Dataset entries
****************************************
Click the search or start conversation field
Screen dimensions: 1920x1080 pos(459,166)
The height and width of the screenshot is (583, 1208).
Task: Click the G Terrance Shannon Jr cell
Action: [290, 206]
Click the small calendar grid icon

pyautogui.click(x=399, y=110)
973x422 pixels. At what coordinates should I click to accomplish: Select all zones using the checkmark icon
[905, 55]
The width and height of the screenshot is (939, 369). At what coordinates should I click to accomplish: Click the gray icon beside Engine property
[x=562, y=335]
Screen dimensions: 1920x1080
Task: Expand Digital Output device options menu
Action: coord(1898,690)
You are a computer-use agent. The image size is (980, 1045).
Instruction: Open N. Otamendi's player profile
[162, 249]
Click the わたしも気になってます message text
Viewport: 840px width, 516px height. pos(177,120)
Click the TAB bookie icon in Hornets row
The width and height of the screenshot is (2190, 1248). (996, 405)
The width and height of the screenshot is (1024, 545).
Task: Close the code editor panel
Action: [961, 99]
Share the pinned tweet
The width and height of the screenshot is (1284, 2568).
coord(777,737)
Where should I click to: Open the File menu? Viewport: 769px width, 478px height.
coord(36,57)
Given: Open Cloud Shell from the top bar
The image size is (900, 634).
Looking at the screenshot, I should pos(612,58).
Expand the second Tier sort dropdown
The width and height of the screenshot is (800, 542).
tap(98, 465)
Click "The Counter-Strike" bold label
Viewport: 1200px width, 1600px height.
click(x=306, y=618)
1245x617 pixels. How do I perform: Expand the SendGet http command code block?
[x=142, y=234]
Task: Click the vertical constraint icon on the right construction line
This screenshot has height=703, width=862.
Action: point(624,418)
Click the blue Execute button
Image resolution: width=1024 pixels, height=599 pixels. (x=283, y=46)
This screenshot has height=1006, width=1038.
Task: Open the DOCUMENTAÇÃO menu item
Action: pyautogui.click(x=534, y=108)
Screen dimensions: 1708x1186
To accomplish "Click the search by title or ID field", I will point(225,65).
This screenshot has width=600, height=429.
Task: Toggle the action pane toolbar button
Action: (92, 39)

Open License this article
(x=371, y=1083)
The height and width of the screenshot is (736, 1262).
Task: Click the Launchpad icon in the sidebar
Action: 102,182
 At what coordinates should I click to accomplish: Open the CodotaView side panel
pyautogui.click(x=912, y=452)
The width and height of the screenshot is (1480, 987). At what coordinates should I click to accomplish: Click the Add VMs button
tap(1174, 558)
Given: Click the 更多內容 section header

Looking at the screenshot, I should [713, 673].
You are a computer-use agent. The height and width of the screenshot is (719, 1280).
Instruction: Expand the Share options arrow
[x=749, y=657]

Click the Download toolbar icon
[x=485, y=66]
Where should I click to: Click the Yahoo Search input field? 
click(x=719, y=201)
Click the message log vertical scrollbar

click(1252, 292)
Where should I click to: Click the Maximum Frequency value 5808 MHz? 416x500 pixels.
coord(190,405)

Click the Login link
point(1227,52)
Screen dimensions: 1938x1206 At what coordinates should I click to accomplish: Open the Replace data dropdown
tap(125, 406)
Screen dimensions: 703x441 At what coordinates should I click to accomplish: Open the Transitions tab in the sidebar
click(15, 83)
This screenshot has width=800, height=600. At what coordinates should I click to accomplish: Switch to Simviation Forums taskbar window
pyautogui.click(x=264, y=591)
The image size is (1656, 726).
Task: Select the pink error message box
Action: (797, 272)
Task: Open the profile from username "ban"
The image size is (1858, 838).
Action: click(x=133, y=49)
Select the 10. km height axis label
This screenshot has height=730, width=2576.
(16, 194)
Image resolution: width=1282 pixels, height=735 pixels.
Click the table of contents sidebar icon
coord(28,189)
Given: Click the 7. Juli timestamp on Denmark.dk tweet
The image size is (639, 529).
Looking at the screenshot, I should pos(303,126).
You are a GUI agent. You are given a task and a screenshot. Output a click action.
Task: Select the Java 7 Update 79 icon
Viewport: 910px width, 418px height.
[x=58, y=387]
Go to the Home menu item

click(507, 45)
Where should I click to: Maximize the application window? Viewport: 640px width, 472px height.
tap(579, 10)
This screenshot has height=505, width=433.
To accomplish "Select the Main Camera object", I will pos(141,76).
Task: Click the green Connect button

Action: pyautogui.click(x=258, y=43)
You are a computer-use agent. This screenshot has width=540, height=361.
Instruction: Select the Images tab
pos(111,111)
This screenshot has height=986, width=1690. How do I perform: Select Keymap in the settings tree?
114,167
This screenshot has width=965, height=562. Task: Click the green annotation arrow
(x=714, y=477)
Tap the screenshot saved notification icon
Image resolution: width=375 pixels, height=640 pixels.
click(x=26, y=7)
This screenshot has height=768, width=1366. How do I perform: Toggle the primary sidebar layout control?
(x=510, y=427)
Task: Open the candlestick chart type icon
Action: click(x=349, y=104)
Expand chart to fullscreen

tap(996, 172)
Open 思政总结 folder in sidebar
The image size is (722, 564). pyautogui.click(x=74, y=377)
****************************************
**What is expected**.
An acceptable answer repeats every entry exactly, with nothing omitted.

**Response box**.
Click the search or start conversation field
Screen dimensions: 1920x1080 pos(459,166)
The height and width of the screenshot is (583, 1208).
Task: Click the G Terrance Shannon Jr cell
Action: [290, 206]
Click the small calendar grid icon

pyautogui.click(x=399, y=110)
973x422 pixels. At what coordinates should I click to accomplish: Select all zones using the checkmark icon
[905, 55]
The width and height of the screenshot is (939, 369). At what coordinates should I click to accomplish: Click the gray icon beside Engine property
[x=562, y=335]
Screen dimensions: 1920x1080
Task: Expand Digital Output device options menu
Action: coord(1898,690)
You are a computer-use agent. The image size is (980, 1045).
Instruction: Open N. Otamendi's player profile
[162, 249]
Click the わたしも気になってます message text
Viewport: 840px width, 516px height. pos(177,120)
Click the TAB bookie icon in Hornets row
The width and height of the screenshot is (2190, 1248). (996, 405)
The width and height of the screenshot is (1024, 545).
Task: Close the code editor panel
Action: [961, 99]
Share the pinned tweet
The width and height of the screenshot is (1284, 2568).
coord(777,737)
Where should I click to: Open the File menu? Viewport: 769px width, 478px height.
coord(36,57)
Given: Open Cloud Shell from the top bar
The image size is (900, 634).
Looking at the screenshot, I should pos(612,58).
Expand the second Tier sort dropdown
The width and height of the screenshot is (800, 542).
tap(98, 465)
Click "The Counter-Strike" bold label
Viewport: 1200px width, 1600px height.
click(x=306, y=618)
1245x617 pixels. How do I perform: Expand the SendGet http command code block?
[x=142, y=234]
Task: Click the vertical constraint icon on the right construction line
This screenshot has height=703, width=862.
Action: point(624,418)
Click the blue Execute button
Image resolution: width=1024 pixels, height=599 pixels. (x=283, y=46)
This screenshot has height=1006, width=1038.
Task: Open the DOCUMENTAÇÃO menu item
Action: pyautogui.click(x=534, y=108)
Screen dimensions: 1708x1186
To accomplish "Click the search by title or ID field", I will point(225,65).
This screenshot has width=600, height=429.
Task: Toggle the action pane toolbar button
Action: (92, 39)

Open License this article
(x=371, y=1083)
The height and width of the screenshot is (736, 1262).
Task: Click the Launchpad icon in the sidebar
Action: 102,182
 At what coordinates should I click to accomplish: Open the CodotaView side panel
pyautogui.click(x=912, y=452)
The width and height of the screenshot is (1480, 987). At what coordinates should I click to accomplish: Click the Add VMs button
tap(1174, 558)
Given: Click the 更多內容 section header

Looking at the screenshot, I should [713, 673].
You are a computer-use agent. The height and width of the screenshot is (719, 1280).
Instruction: Expand the Share options arrow
[x=749, y=657]

Click the Download toolbar icon
[x=485, y=66]
Where should I click to: Click the Yahoo Search input field? 
click(x=719, y=201)
Click the message log vertical scrollbar

click(1252, 292)
Where should I click to: Click the Maximum Frequency value 5808 MHz? 416x500 pixels.
coord(190,405)

Click the Login link
point(1227,52)
Screen dimensions: 1938x1206 At what coordinates should I click to accomplish: Open the Replace data dropdown
tap(125, 406)
Screen dimensions: 703x441 At what coordinates should I click to accomplish: Open the Transitions tab in the sidebar
click(15, 83)
This screenshot has width=800, height=600. At what coordinates should I click to accomplish: Switch to Simviation Forums taskbar window
pyautogui.click(x=264, y=591)
The image size is (1656, 726).
Task: Select the pink error message box
Action: (797, 272)
Task: Open the profile from username "ban"
The image size is (1858, 838).
Action: click(x=133, y=49)
Select the 10. km height axis label
This screenshot has height=730, width=2576.
(16, 194)
Image resolution: width=1282 pixels, height=735 pixels.
Click the table of contents sidebar icon
coord(28,189)
Given: Click the 7. Juli timestamp on Denmark.dk tweet
The image size is (639, 529).
Looking at the screenshot, I should pos(303,126).
You are a GUI agent. You are given a task and a screenshot. Output a click action.
Task: Select the Java 7 Update 79 icon
Viewport: 910px width, 418px height.
[x=58, y=387]
Go to the Home menu item

click(507, 45)
Where should I click to: Maximize the application window? Viewport: 640px width, 472px height.
tap(579, 10)
This screenshot has height=505, width=433.
To accomplish "Select the Main Camera object", I will pos(141,76).
Task: Click the green Connect button

Action: pyautogui.click(x=258, y=43)
You are a computer-use agent. This screenshot has width=540, height=361.
Instruction: Select the Images tab
pos(111,111)
This screenshot has height=986, width=1690. How do I perform: Select Keymap in the settings tree?
114,167
This screenshot has width=965, height=562. Task: Click the green annotation arrow
(x=714, y=477)
Tap the screenshot saved notification icon
Image resolution: width=375 pixels, height=640 pixels.
click(x=26, y=7)
This screenshot has height=768, width=1366. How do I perform: Toggle the primary sidebar layout control?
(x=510, y=427)
Task: Open the candlestick chart type icon
Action: click(x=349, y=104)
Expand chart to fullscreen

tap(996, 172)
Open 思政总结 folder in sidebar
The image size is (722, 564). pyautogui.click(x=74, y=377)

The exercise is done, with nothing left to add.